BEGIN WORKING DATA

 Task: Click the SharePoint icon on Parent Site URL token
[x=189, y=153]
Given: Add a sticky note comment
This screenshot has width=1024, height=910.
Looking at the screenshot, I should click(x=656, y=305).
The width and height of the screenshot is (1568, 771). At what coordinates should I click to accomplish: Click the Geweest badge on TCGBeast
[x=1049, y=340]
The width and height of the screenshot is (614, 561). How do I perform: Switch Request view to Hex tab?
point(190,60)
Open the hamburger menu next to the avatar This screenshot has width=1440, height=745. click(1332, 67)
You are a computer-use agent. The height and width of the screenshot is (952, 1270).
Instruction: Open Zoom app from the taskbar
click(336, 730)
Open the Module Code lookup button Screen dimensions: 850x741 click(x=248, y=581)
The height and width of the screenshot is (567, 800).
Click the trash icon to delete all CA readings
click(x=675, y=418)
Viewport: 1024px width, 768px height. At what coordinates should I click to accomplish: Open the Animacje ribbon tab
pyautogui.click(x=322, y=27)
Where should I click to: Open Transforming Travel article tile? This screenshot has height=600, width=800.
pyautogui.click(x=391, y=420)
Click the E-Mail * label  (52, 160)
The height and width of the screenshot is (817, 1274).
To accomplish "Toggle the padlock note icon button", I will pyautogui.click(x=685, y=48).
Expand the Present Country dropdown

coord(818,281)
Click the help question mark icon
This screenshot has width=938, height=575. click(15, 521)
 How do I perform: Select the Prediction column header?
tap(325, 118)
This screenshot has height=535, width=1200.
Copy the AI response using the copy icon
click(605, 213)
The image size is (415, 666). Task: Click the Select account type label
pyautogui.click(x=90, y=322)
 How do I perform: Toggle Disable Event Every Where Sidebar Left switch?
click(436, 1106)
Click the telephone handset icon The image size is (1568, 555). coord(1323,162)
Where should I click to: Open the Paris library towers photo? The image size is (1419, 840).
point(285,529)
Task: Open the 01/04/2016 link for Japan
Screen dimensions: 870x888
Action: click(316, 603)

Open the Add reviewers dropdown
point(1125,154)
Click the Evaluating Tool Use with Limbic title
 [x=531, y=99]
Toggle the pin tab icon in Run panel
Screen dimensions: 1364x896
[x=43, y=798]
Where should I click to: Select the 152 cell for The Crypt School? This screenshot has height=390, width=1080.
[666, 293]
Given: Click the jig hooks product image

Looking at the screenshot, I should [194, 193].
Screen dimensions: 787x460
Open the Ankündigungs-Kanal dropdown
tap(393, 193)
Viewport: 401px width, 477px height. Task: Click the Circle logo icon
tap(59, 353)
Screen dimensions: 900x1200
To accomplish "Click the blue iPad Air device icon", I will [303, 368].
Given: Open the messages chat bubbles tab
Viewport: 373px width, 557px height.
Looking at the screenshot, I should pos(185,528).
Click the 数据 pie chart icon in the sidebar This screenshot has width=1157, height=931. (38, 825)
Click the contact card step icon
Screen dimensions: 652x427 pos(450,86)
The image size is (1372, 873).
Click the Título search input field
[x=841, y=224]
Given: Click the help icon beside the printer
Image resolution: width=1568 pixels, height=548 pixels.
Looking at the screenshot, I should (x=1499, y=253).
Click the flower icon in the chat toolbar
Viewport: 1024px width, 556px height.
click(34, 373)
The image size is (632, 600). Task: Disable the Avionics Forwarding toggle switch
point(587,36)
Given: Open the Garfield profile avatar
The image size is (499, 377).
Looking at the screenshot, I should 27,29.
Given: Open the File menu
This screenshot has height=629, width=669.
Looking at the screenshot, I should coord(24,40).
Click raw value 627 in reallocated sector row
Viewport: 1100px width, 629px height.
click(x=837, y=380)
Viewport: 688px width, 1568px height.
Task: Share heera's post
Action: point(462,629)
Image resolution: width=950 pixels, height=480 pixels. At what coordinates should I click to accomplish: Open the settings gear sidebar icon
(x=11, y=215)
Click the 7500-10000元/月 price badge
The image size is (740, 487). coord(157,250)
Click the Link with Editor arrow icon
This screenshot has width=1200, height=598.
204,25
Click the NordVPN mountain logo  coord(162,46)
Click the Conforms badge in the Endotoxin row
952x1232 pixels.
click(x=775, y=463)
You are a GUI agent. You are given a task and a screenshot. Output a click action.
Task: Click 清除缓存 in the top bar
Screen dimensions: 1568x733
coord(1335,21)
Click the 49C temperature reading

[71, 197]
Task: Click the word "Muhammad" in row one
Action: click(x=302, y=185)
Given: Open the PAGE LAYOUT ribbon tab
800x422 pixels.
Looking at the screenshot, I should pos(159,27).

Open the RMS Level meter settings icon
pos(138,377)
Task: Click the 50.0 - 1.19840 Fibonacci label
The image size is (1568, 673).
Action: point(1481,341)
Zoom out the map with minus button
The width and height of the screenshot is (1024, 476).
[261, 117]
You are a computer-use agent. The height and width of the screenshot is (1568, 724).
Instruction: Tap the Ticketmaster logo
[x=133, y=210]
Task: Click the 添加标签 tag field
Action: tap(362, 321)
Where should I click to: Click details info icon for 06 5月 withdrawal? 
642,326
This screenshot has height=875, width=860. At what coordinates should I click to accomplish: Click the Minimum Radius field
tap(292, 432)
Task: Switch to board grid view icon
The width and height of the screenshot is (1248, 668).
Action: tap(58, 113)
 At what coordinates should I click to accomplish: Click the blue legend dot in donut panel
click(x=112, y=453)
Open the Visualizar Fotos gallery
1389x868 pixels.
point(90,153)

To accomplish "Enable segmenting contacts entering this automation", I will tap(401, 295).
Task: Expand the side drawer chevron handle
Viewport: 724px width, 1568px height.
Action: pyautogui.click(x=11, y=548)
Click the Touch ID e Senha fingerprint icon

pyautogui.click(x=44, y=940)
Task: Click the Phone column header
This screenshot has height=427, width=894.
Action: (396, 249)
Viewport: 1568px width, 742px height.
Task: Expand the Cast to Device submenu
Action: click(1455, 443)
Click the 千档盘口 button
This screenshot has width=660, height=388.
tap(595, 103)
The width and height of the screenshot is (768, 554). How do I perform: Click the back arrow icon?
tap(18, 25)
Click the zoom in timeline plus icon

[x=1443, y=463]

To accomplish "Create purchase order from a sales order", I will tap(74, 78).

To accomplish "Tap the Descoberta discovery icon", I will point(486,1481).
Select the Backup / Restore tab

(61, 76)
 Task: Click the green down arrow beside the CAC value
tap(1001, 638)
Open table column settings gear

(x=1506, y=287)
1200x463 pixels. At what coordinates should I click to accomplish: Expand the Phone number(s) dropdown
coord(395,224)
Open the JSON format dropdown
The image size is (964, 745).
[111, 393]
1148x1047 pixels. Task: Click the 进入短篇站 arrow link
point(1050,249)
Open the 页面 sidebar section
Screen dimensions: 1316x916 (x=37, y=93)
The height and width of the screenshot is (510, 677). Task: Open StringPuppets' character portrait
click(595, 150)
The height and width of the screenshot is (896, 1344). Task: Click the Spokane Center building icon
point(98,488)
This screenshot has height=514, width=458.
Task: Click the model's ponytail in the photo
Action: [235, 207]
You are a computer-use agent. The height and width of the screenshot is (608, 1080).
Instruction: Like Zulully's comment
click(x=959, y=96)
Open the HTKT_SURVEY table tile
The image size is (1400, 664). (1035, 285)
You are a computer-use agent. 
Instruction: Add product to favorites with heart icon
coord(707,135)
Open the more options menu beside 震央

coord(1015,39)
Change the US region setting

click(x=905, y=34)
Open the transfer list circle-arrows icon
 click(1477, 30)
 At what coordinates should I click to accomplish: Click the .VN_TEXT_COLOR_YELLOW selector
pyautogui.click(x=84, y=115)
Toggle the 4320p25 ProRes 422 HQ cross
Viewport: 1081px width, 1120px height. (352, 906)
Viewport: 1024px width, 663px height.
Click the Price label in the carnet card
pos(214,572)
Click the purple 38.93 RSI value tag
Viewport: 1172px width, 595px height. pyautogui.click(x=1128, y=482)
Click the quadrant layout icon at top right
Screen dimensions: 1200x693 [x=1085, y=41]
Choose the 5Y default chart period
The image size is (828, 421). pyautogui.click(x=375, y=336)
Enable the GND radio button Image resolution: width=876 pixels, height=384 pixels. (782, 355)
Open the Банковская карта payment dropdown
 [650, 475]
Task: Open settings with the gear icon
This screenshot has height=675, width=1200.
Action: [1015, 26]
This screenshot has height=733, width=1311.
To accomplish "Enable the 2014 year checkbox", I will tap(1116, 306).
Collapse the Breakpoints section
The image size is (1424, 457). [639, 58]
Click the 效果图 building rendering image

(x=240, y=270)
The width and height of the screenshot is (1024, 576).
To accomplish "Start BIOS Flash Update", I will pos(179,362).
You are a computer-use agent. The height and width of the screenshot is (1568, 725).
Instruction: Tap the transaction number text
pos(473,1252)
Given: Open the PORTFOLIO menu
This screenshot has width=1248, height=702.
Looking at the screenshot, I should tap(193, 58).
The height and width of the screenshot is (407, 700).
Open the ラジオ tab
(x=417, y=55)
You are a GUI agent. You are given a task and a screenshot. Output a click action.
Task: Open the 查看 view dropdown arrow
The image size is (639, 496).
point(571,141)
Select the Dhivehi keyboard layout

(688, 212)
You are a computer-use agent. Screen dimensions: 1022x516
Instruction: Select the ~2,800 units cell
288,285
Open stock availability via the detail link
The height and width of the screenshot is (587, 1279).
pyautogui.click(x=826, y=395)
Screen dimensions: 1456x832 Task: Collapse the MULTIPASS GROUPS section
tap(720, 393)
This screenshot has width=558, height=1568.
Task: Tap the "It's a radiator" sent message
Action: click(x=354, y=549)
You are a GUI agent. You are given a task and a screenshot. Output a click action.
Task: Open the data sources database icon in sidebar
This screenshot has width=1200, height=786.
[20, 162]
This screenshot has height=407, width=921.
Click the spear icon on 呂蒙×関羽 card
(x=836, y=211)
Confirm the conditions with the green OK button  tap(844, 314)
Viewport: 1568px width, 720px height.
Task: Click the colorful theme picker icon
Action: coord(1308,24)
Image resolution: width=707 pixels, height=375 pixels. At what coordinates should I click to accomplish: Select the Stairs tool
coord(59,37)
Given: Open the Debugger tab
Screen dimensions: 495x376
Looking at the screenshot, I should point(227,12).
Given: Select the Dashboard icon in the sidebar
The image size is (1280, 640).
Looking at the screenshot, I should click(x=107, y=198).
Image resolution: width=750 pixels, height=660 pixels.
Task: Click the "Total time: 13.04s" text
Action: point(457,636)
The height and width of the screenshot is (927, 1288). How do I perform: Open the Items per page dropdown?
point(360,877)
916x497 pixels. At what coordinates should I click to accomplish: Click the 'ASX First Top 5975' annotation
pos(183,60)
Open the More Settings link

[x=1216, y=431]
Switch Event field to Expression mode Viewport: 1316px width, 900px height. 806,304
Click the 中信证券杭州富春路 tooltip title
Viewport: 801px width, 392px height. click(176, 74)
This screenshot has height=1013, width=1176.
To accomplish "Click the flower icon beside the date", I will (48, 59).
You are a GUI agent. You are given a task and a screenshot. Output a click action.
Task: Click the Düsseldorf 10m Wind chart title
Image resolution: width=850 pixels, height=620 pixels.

END WORKING DATA

Set down exactly the lines of the data above, beginning with the line that has "Where should I click to: Select" and ending with the line that has "Click the 数据", and no others.

OUTPUT OF THE EXERCISE
Where should I click to: Select the 152 cell for The Crypt School? This screenshot has height=390, width=1080.
[666, 293]
Given: Click the jig hooks product image

Looking at the screenshot, I should [194, 193].
Screen dimensions: 787x460
Open the Ankündigungs-Kanal dropdown
tap(393, 193)
Viewport: 401px width, 477px height. Task: Click the Circle logo icon
tap(59, 353)
Screen dimensions: 900x1200
To accomplish "Click the blue iPad Air device icon", I will [303, 368].
Given: Open the messages chat bubbles tab
Viewport: 373px width, 557px height.
Looking at the screenshot, I should pos(185,528).
Click the 数据 pie chart icon in the sidebar This screenshot has width=1157, height=931. (38, 825)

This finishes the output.